In recent months, intelligence experts and former government officials have warned that members of the British government have risked “Wild West” conditions when it comes to conducting national security affairs via personal devices and email accounts.
About the author
Niall McConachie, Regional Director (UK & Ireland) at Yubico (opens in a new tab)
Alarmingly, some of these unsecured communications have been hacked by foreign agents.
While the stakes are extremely high for government and public officials conducting sensitive business in this way, the same applies to all organizations, whether in the public or private sector. In fact, poor cyber hygiene and business-wide cyber security practices risk exposing businesses to data breaches and are significant gaps that need to be addressed by 2023.
The risk of leaving employees to fend for themselves
Data breaches are one of the most serious security issues we face today. Yet many organizations are not doing enough to protect their employees’ data and educate them about cyber threats to combat them. In fact, our own research found that 54 percent of employees are not required to go through cybersecurity training on a frequent basis, and nearly 57 percent of respondents admitted to using a work-issued device for personal use in the past 12 months. Also, a significant amount of workers report having broken or lost their devices, which are often used to authenticate company accounts.
Furthermore, the majority of employees still rely on the most basic forms of authentication as their primary method of authenticating to their accounts, which have proven ineffective against today’s most common credential theft tactics. For example, passwords are vulnerable to fraud such as phishing, password spraying and man in the middle (MitM) attacks, making them the least effective method of securing online data.

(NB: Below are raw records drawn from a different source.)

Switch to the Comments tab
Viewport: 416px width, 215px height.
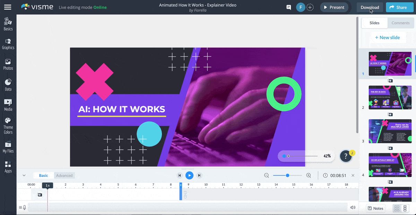pyautogui.click(x=401, y=23)
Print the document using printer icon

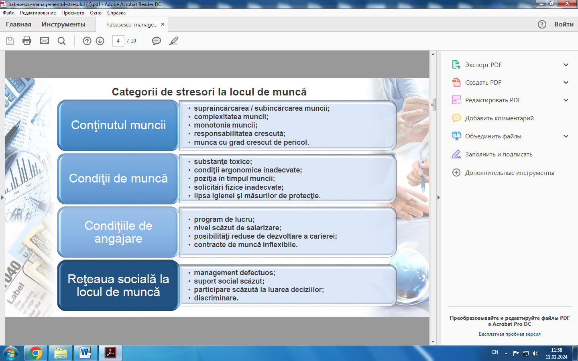click(27, 41)
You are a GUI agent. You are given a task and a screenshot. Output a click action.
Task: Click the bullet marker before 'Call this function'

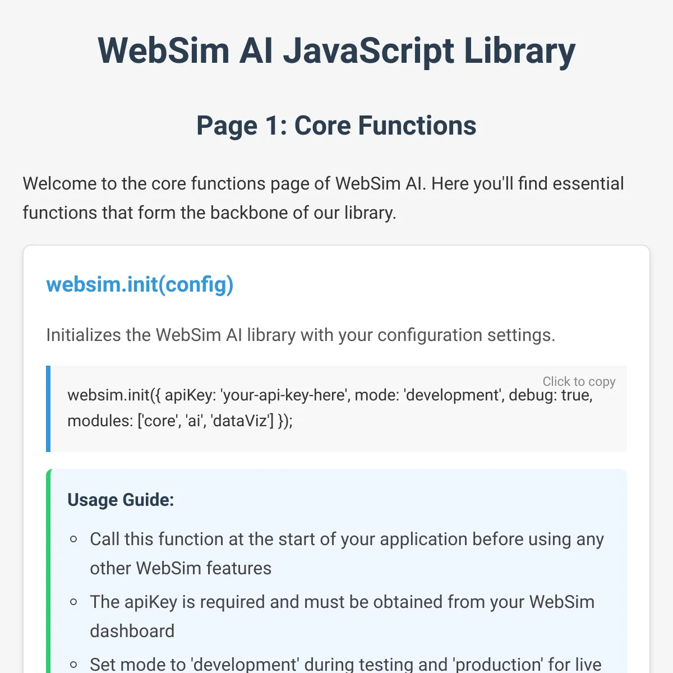pyautogui.click(x=73, y=540)

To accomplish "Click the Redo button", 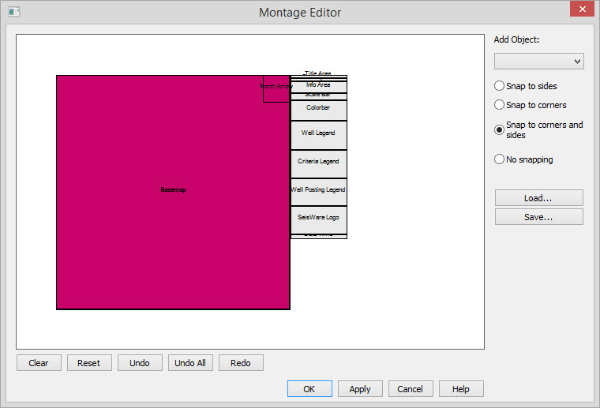I will [x=241, y=363].
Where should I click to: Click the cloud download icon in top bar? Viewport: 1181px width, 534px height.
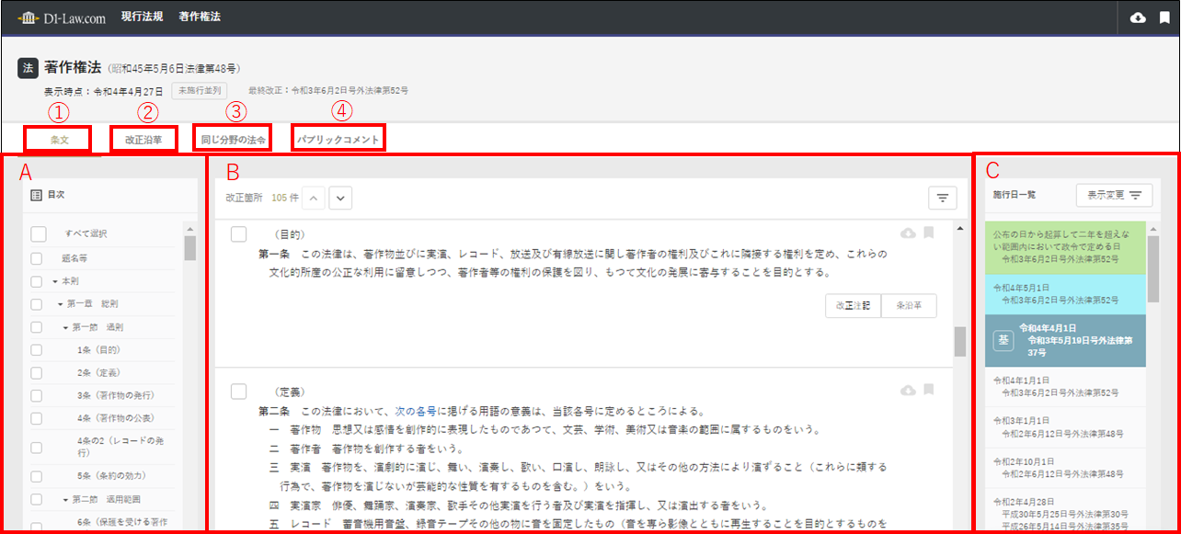[x=1138, y=17]
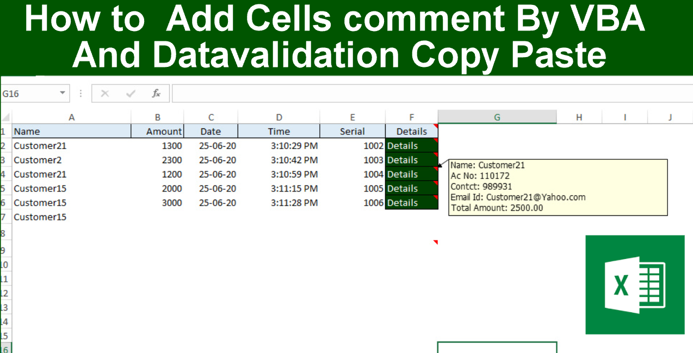Click inside the formula bar
Viewport: 693px width, 353px height.
381,93
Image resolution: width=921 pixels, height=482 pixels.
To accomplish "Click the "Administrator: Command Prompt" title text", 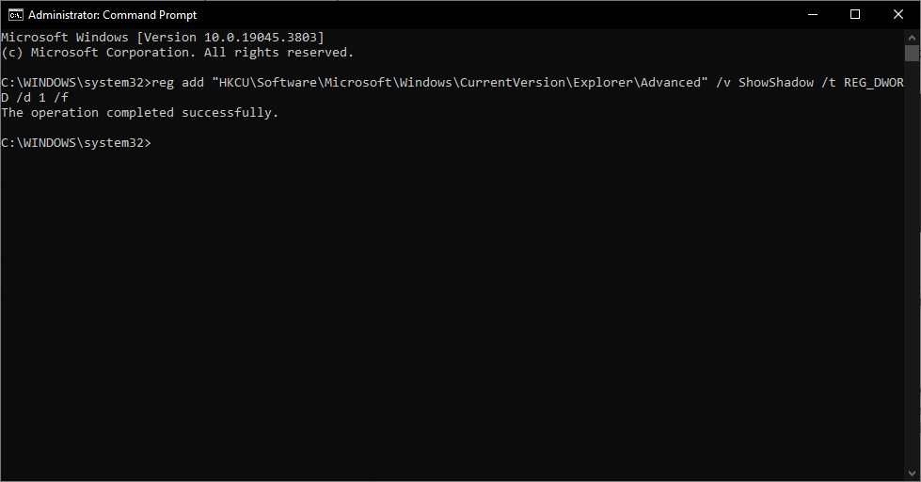I will tap(113, 15).
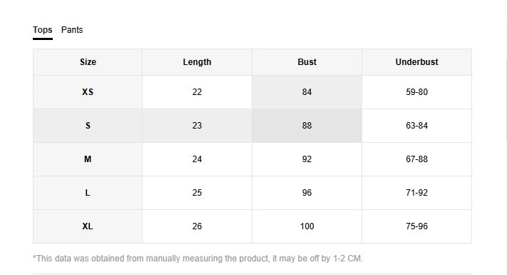
Task: Click the manual measuring disclaimer note
Action: (x=198, y=259)
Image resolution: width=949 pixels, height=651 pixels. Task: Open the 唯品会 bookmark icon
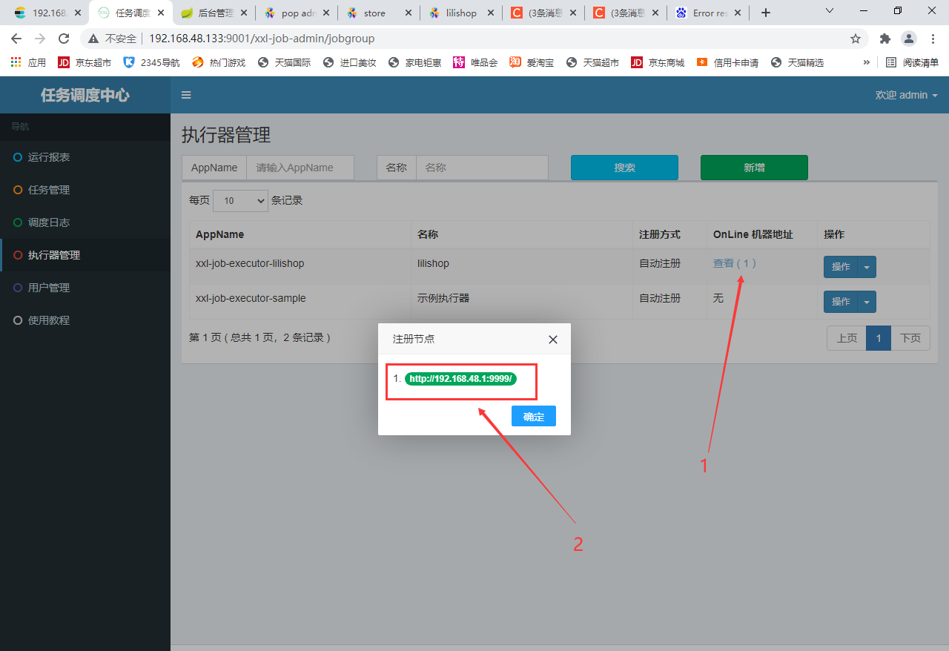tap(457, 62)
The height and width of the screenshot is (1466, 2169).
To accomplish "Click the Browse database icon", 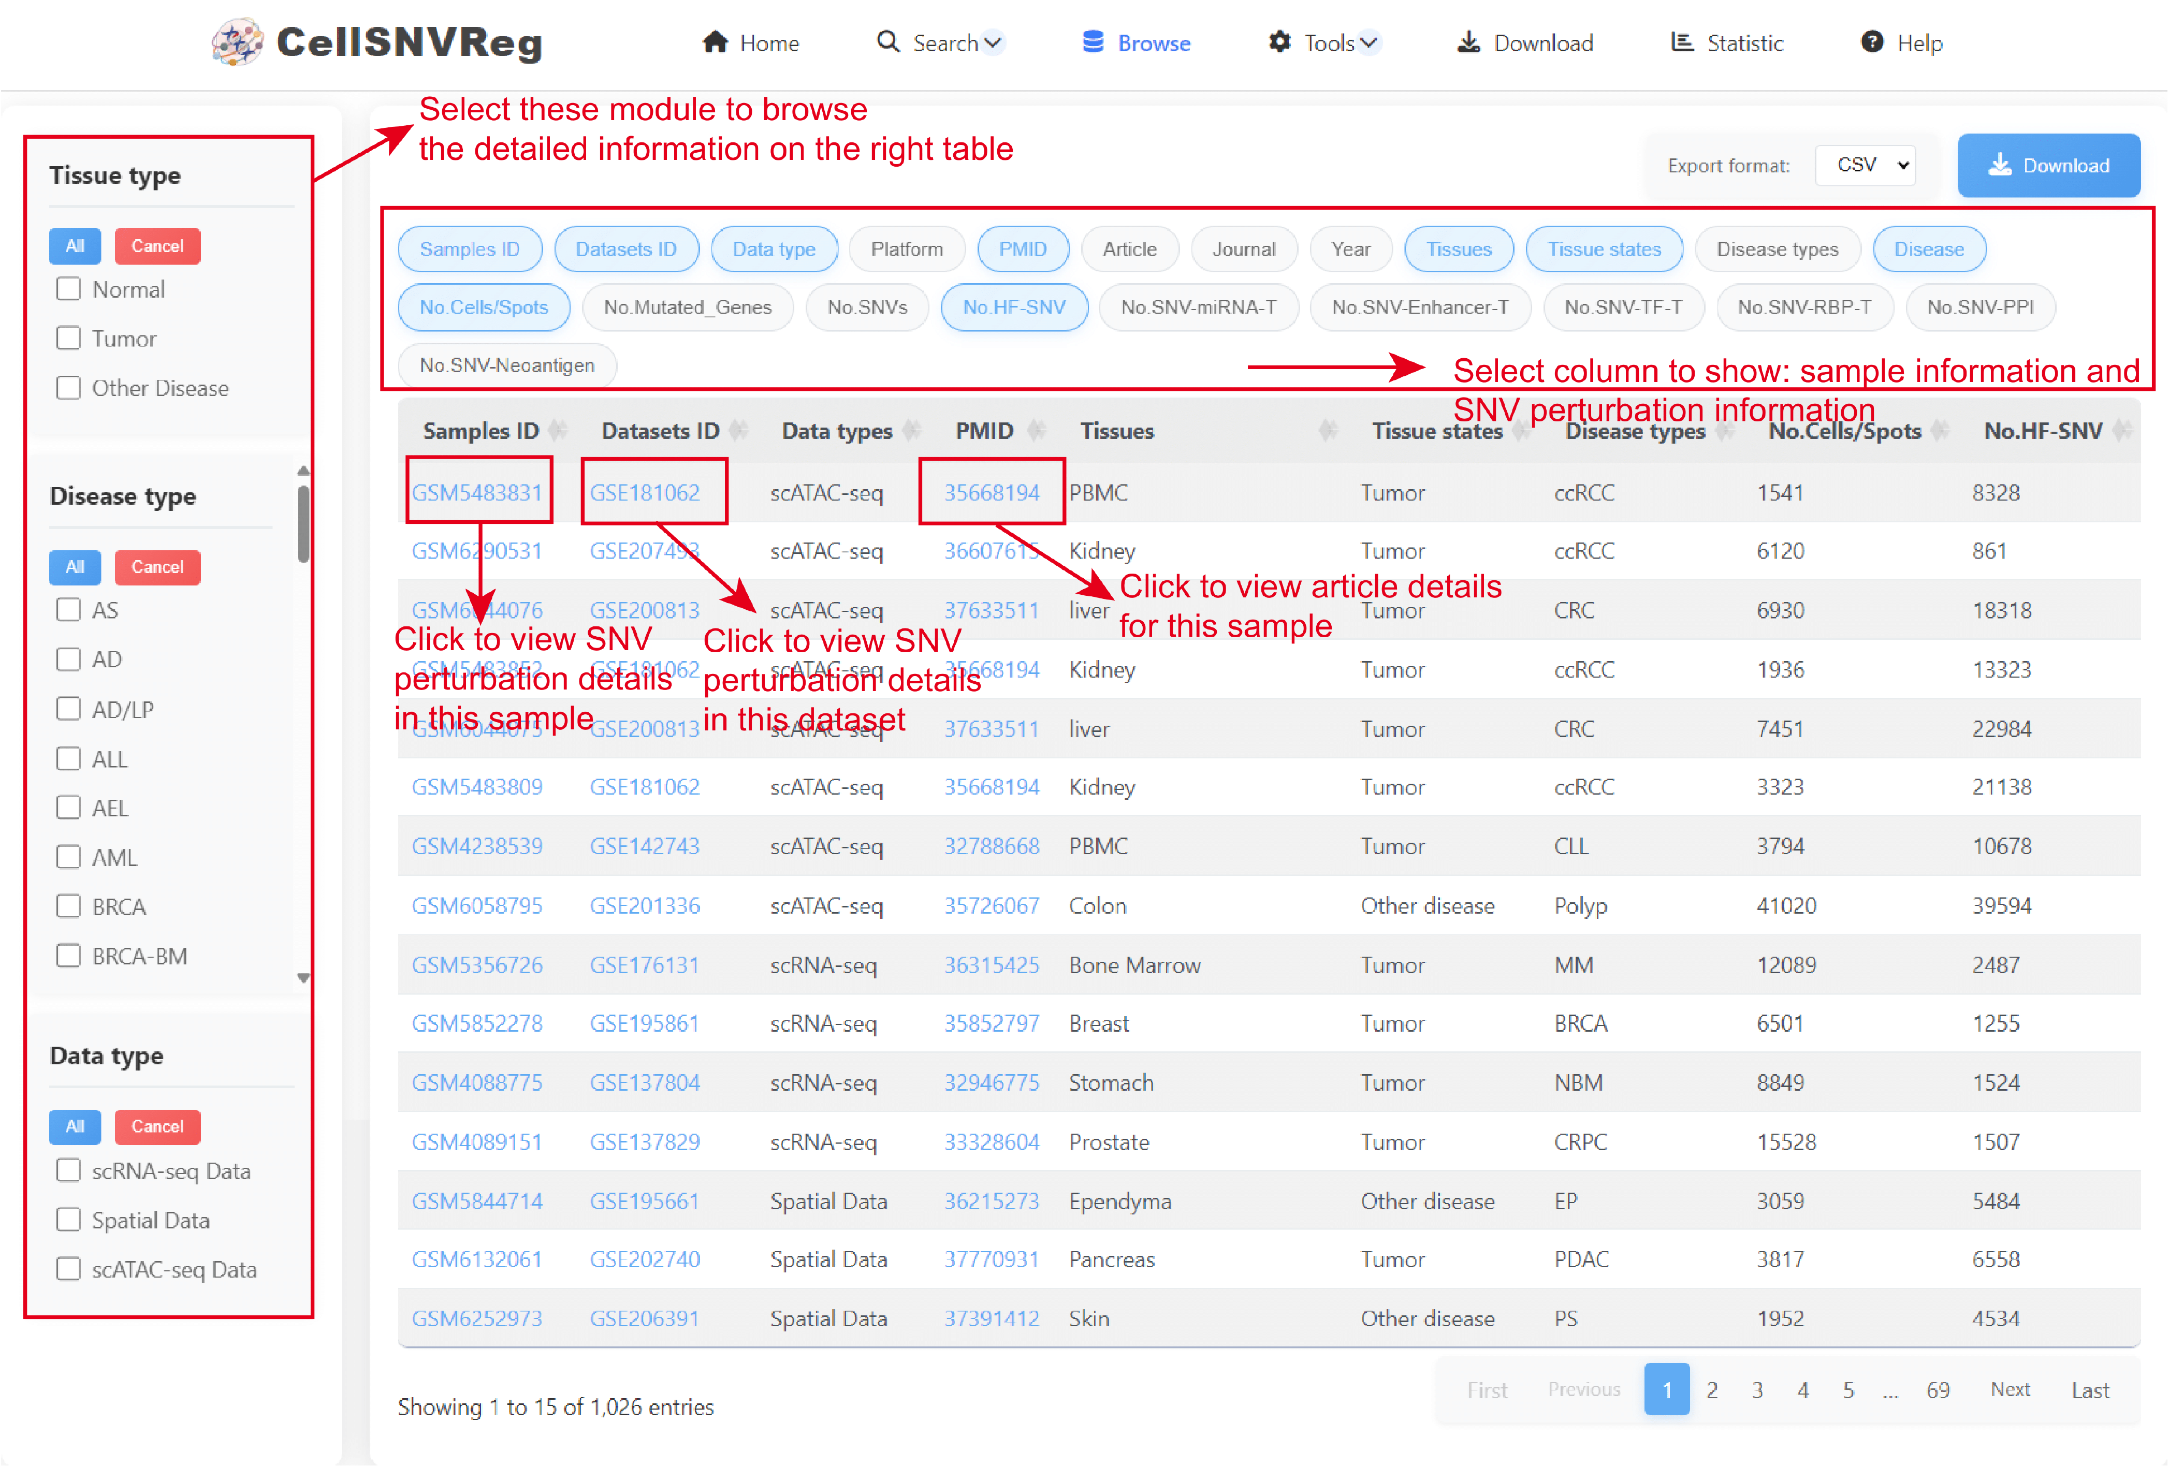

As a result, we are seeing an increasing number of organizations (and individuals) moving towards passwordless authentication, where accounts are secured using alternative methods to the traditional username and password combination.
Achieve phishing-resistant authentication
In an era of hybrid and remote work, it is critical to offer phishing-resistant multi- or two-factor authentication (MFA/2FA) access to business applications across corporate-issued and personal devices. Adopting MFA/2FA solutions requires a user to present two or more forms of identity verification as an additional layer of security to allow user access. However, not all forms of MFA/2FA are created equal. For example, one-time passwords (OTPs) sent via SMS and mobile authentication apps are the most popular form of 2FA. And while any form of 2FA is better than nothing, these methods are vulnerable to phishing, MitM attacks, SIM swapping, and account takeovers. On the usability side, entering an OTP may seem relatively easy, but multiply that by the number of logins and apps used every day, and the friction soon increases. In addition, it also relies on the user’s device being charged, having a signal at a certain moment – and of course, that it hasn’t been misplaced or broken in the first place!
Organizations need to implement more modern and robust forms of authentication – which also provide a better user experience – by considering moving towards passwordless and adopting strong 2FA/MFA. For example, FIDO2 is an open authentication standard hosted by the FIDO Alliance, which offers expanded modern authentication options including strong single-factor (passwordless), strong two-factor and multi-factor authentication. FIDO2 reflects the latest set of digital authentication standards and is a key element in solving problems surrounding traditional authentication and eliminating the global use of passwords. It allows users to easily authenticate via devices with built-in security tools – such as fingerprint readers, smartphone cameras or hardware-based security keys – to access their digital information. These modern solutions have proven to be the most effective enterprise-wide cybersecurity options that are both user-friendly and bridge the gap between internal and external user authentication. In fact, FIDO2 security keys are considered the gold standard for phishing-resistant authentication and are mandated by standards bodies and the US government.
The importance of education and communication
Today’s workers increasingly recognize the need for better cybersecurity practices and training to ensure they can identify fraud and mitigate certain attacks for themselves. Failing to educate employees about cybersecurity leaves them unprepared when it comes to knowing cyber hygiene best practices and how to deal with threats if they are encountered. Therefore, in addition to implementing more robust, phishing-resistant authentication, UK organizations must also enforce up-to-date and ongoing cyber training for all employees to successfully reduce the rise of data breaches and other cyber-attacks. When communicating security changes with employees, it’s also important to explain the ease of use of new authentication methods and other processes, and outline the benefits in terms of ease of use as well as improved security.
Only with thorough training, planning and implementation of effective cyber security, along with modern authentication solutions, can organizations ensure they protect themselves against today’s increasingly sophisticated cyber threats.